**Work order**
Please return every line of the records below that holds the word "Expand".

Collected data
+---+

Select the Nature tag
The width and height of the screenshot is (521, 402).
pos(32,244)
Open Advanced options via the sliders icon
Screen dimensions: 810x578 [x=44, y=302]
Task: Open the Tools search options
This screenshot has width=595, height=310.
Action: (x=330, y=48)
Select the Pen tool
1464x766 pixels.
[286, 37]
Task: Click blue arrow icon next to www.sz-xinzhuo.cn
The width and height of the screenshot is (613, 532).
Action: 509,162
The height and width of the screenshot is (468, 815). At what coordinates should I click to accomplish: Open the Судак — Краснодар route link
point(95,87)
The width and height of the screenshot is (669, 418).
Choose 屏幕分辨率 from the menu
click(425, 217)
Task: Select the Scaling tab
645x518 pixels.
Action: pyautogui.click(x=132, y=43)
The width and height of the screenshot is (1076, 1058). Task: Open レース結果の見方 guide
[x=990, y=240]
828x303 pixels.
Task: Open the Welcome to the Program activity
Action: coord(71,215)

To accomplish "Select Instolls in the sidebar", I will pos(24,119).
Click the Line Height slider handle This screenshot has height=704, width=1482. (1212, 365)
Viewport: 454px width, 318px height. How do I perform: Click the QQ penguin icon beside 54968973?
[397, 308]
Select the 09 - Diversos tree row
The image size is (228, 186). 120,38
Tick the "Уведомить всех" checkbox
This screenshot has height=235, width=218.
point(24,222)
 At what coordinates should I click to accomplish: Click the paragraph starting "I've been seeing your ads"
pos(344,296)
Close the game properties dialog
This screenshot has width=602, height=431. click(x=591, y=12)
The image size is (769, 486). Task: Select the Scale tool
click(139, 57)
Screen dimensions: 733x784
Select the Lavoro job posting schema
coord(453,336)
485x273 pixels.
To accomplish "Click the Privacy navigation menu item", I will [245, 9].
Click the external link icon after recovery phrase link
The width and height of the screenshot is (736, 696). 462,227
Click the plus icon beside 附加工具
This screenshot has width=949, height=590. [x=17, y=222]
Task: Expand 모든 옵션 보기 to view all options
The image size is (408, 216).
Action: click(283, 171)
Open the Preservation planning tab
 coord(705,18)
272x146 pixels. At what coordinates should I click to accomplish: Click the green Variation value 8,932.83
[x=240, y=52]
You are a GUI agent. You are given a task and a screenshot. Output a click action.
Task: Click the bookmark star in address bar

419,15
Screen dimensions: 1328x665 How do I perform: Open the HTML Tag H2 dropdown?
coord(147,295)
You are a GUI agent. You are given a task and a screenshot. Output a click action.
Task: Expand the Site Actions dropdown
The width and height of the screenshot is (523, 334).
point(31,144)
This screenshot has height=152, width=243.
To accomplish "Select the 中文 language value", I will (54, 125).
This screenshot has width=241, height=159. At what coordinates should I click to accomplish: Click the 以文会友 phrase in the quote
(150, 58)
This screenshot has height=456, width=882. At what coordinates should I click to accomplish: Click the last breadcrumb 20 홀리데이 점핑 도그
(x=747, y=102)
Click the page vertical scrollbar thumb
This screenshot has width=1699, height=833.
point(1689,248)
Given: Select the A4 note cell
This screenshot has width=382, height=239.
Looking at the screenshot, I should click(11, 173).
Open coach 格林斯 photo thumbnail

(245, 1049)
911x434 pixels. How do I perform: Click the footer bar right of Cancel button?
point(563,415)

+---+

**Problem solution**
Task: Expand 모든 옵션 보기 to view all options
Task: Expand the Site Actions dropdown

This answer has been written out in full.